===== Material provided =====
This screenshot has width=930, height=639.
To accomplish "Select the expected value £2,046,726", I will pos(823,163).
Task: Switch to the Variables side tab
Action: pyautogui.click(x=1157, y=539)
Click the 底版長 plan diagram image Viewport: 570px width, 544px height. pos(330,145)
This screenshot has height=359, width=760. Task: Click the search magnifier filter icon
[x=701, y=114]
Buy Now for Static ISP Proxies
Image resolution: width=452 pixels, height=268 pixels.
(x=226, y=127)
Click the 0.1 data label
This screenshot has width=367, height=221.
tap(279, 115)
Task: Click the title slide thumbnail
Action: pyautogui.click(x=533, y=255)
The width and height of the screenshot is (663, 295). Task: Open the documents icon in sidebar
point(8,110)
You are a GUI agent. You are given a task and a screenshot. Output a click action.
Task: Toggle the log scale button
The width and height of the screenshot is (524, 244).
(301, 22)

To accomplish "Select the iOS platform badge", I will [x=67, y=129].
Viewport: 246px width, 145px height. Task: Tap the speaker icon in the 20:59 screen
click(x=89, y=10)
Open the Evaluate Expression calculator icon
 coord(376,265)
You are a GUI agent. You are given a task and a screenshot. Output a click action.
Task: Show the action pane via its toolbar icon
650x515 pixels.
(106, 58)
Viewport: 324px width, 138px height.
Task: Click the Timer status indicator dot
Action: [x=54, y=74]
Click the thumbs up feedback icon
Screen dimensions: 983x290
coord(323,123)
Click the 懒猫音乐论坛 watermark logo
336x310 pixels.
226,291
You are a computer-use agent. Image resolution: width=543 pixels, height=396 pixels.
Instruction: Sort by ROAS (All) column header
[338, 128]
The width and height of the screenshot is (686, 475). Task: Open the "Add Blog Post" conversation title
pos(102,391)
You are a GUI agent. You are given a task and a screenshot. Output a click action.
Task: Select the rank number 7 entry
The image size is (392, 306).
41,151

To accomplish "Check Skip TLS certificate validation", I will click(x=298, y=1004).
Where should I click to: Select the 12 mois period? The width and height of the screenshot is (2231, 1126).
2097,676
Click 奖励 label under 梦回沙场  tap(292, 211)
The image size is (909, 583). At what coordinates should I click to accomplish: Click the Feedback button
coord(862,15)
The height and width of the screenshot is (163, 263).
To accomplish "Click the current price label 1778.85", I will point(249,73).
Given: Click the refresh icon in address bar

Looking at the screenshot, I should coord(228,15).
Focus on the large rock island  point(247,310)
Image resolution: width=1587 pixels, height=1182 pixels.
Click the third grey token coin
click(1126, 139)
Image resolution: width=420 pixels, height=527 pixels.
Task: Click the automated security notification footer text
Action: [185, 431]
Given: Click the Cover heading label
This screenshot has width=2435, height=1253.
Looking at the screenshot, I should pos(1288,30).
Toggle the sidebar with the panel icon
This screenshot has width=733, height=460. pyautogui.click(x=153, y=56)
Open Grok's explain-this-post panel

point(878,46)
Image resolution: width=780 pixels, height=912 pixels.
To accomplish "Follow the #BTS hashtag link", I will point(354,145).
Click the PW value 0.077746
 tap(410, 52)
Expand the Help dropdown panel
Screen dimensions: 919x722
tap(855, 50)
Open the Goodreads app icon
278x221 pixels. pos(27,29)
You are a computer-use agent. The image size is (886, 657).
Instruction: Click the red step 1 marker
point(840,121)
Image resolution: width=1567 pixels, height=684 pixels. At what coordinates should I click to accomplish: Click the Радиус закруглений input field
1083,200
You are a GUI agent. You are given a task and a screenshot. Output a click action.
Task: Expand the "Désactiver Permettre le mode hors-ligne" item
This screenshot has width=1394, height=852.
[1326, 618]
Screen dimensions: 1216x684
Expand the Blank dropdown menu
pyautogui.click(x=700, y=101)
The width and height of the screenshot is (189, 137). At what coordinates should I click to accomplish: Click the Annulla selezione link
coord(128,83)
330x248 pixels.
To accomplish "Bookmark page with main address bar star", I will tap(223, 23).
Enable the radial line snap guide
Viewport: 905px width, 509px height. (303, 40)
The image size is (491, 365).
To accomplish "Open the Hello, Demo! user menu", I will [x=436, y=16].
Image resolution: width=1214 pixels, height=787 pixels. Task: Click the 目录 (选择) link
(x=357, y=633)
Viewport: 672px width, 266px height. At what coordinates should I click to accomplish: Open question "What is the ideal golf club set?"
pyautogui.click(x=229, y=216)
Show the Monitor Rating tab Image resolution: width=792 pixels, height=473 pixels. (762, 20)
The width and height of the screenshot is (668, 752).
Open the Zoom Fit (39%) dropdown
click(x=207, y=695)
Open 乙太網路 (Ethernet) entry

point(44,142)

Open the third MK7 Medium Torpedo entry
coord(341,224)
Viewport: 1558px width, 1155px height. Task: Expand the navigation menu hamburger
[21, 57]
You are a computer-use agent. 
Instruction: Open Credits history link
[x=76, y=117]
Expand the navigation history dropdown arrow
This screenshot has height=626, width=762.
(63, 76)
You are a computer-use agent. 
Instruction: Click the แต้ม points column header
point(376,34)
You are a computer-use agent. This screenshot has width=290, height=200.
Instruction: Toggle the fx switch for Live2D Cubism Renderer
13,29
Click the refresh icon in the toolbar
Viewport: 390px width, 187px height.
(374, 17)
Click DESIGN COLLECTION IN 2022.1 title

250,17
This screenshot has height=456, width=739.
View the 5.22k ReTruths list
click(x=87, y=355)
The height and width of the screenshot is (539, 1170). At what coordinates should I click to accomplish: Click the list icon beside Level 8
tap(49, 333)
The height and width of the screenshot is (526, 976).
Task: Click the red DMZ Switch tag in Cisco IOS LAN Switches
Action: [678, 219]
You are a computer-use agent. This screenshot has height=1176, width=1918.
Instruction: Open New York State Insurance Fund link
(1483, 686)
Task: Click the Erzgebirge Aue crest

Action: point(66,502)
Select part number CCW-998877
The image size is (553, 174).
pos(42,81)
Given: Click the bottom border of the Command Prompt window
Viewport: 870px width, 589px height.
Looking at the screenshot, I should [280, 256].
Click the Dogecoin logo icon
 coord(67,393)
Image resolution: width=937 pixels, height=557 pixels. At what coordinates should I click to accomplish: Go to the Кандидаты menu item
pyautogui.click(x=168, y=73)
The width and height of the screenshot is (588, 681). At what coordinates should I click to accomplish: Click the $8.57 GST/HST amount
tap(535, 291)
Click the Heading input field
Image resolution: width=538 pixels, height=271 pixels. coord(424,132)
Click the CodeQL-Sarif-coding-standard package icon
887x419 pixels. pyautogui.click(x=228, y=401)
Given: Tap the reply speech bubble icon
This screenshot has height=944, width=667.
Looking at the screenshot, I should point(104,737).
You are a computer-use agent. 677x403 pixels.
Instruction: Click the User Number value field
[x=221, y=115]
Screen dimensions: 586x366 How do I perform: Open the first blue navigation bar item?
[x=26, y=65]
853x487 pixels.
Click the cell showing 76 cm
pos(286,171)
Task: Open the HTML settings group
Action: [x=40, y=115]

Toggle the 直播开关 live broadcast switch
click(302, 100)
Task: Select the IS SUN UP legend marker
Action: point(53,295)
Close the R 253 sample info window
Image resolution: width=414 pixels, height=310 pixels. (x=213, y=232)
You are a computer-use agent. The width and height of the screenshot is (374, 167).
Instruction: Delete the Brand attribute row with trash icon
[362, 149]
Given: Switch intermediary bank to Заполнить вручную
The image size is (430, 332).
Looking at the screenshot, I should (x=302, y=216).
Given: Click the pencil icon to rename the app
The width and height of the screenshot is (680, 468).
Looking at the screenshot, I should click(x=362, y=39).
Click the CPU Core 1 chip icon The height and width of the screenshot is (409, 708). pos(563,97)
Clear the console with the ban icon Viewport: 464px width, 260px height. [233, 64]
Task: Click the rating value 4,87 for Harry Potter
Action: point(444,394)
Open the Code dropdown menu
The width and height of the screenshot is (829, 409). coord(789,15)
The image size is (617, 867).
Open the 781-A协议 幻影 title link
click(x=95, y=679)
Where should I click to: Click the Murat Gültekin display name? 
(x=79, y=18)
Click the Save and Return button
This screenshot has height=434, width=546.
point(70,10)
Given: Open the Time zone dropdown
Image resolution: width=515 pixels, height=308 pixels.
=====
#### [Short task]
Please rewrite the lines from the line with "Click 奖励 label" to the line with "I will point(249,73).", swapping "current price label" for "latest price label" and leaving everything else unchanged.

#### [Worked solution]
Click 奖励 label under 梦回沙场  tap(292, 211)
The image size is (909, 583). At what coordinates should I click to accomplish: Click the Feedback button
coord(862,15)
The height and width of the screenshot is (163, 263).
To accomplish "Click the latest price label 1778.85", I will point(249,73).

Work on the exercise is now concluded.